[Problem requirements] First find the line with "Task: Open the Agents icon in top bar", then reproduce it and all following lines of the data to the end, exactly and with no pictures, adding nothing.
*** Opening of Extracted data ***
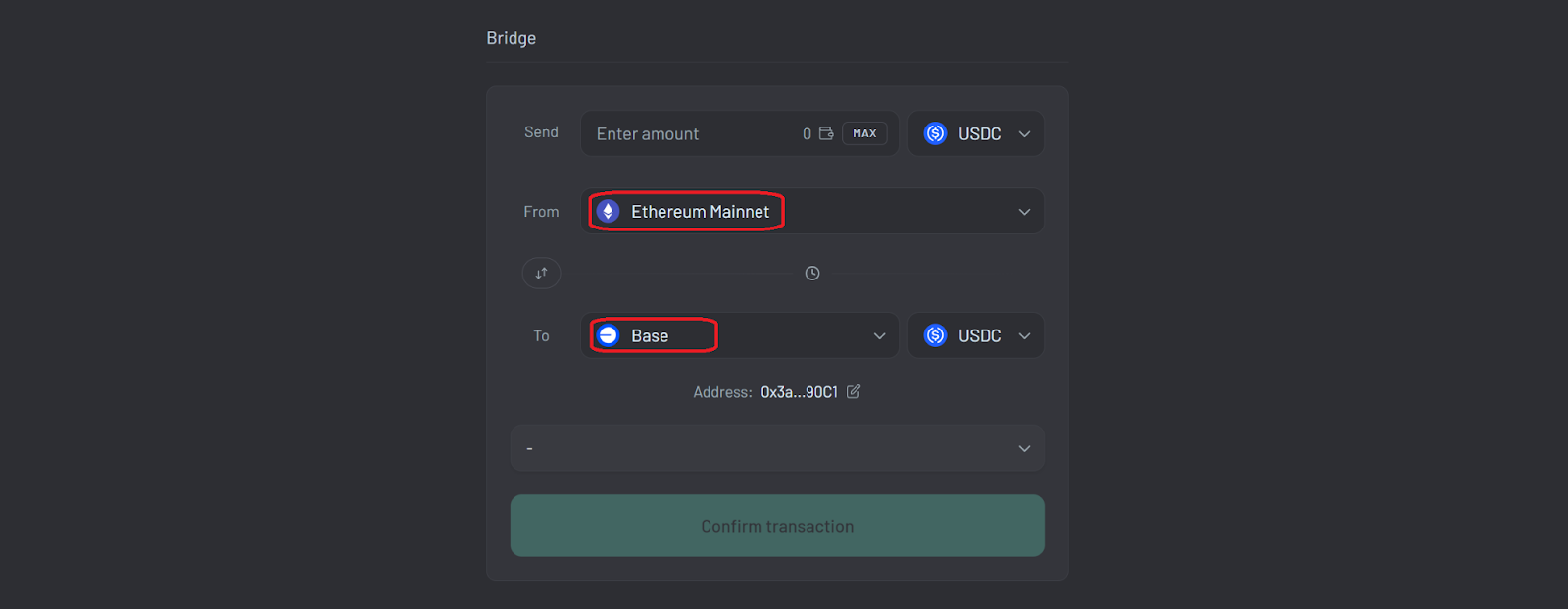Image resolution: width=1568 pixels, height=609 pixels.
Task: Click the swap direction arrows icon
Action: [541, 273]
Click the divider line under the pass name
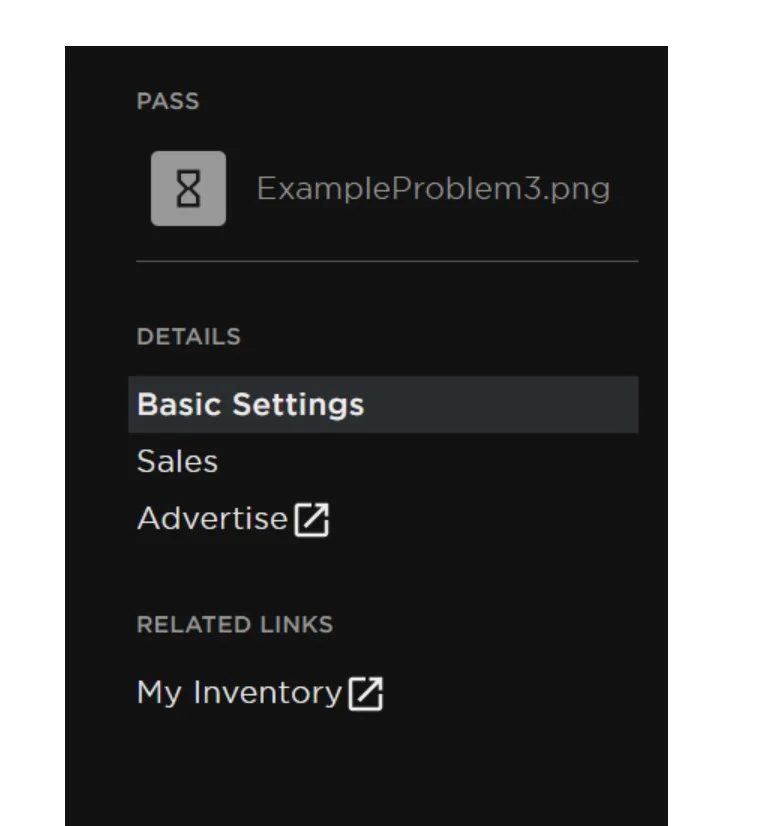The height and width of the screenshot is (826, 769). click(386, 262)
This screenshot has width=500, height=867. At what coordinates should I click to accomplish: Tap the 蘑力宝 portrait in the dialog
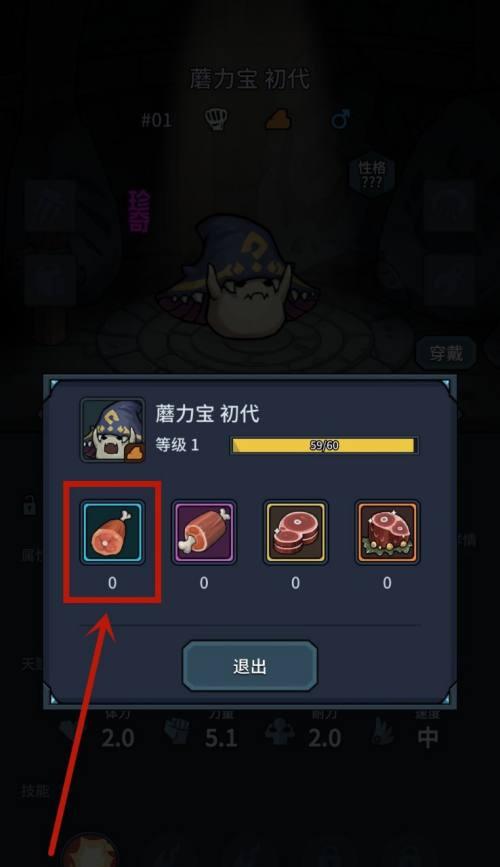(x=113, y=430)
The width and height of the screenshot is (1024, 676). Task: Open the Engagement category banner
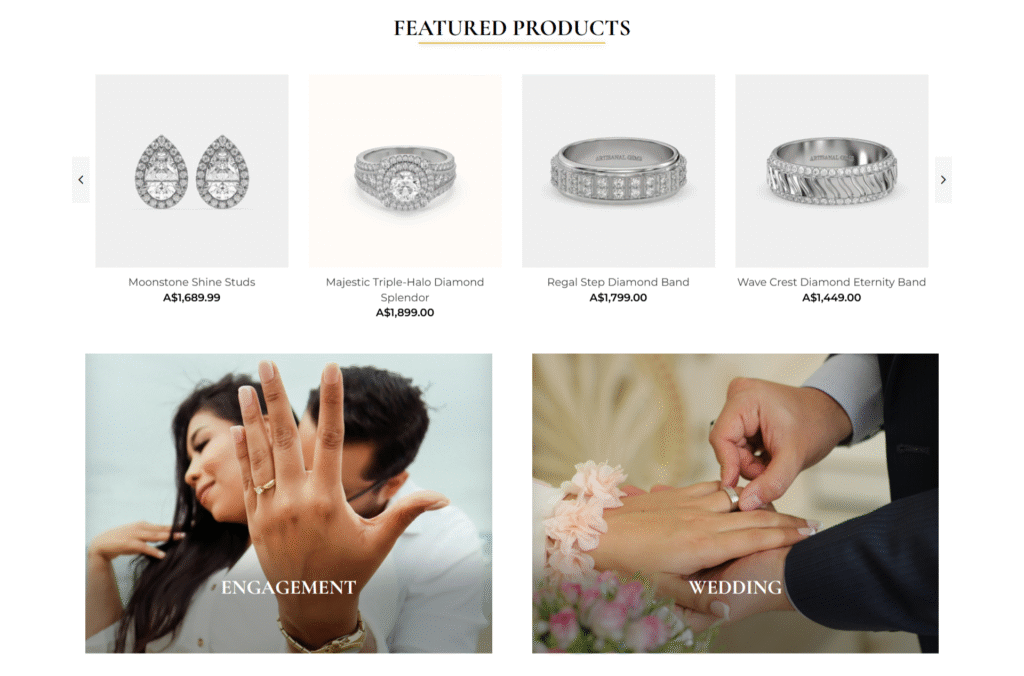pos(289,504)
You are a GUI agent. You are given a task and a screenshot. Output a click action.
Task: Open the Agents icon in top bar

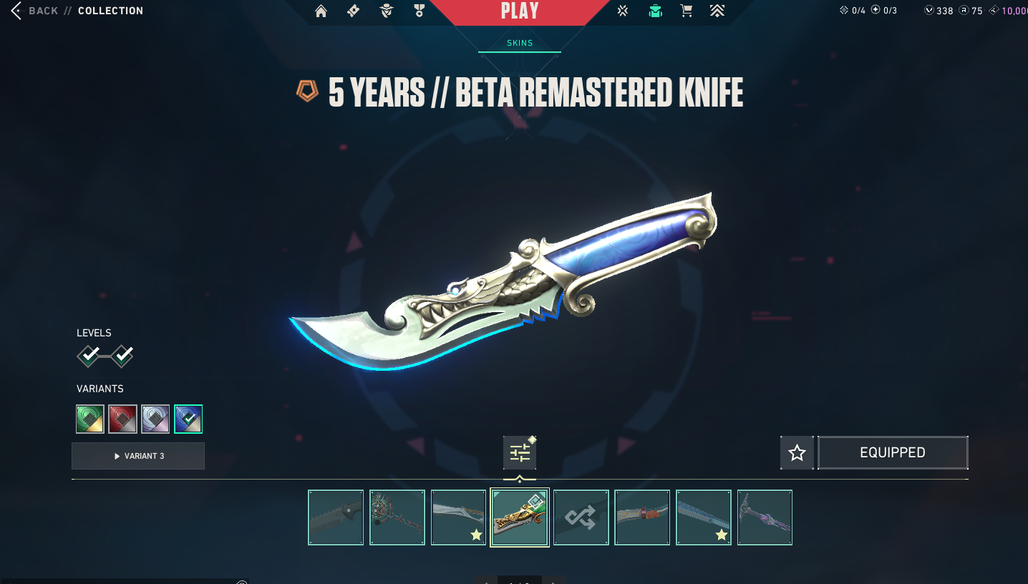click(386, 10)
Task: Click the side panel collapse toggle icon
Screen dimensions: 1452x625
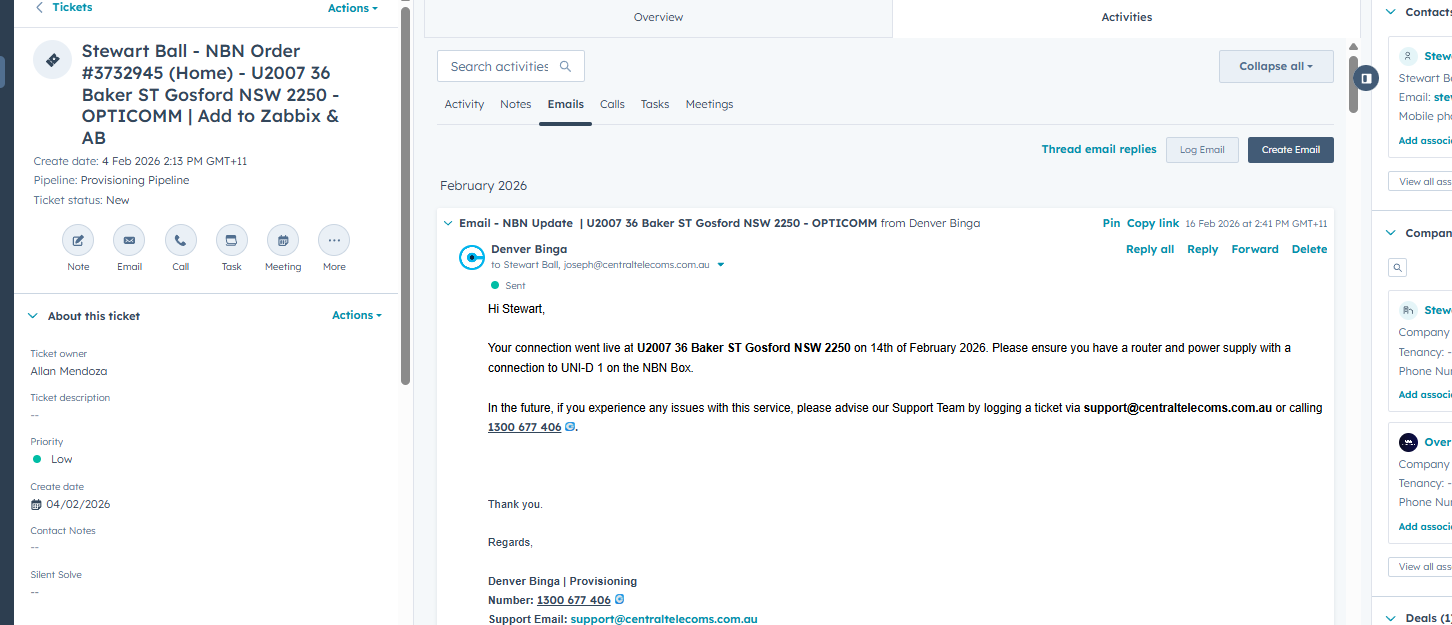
*** Close of Extracted data ***
[Exercise response]
Task: Open the Agents icon in top bar

click(386, 10)
Task: Click the side panel collapse toggle icon
Screen dimensions: 1452x625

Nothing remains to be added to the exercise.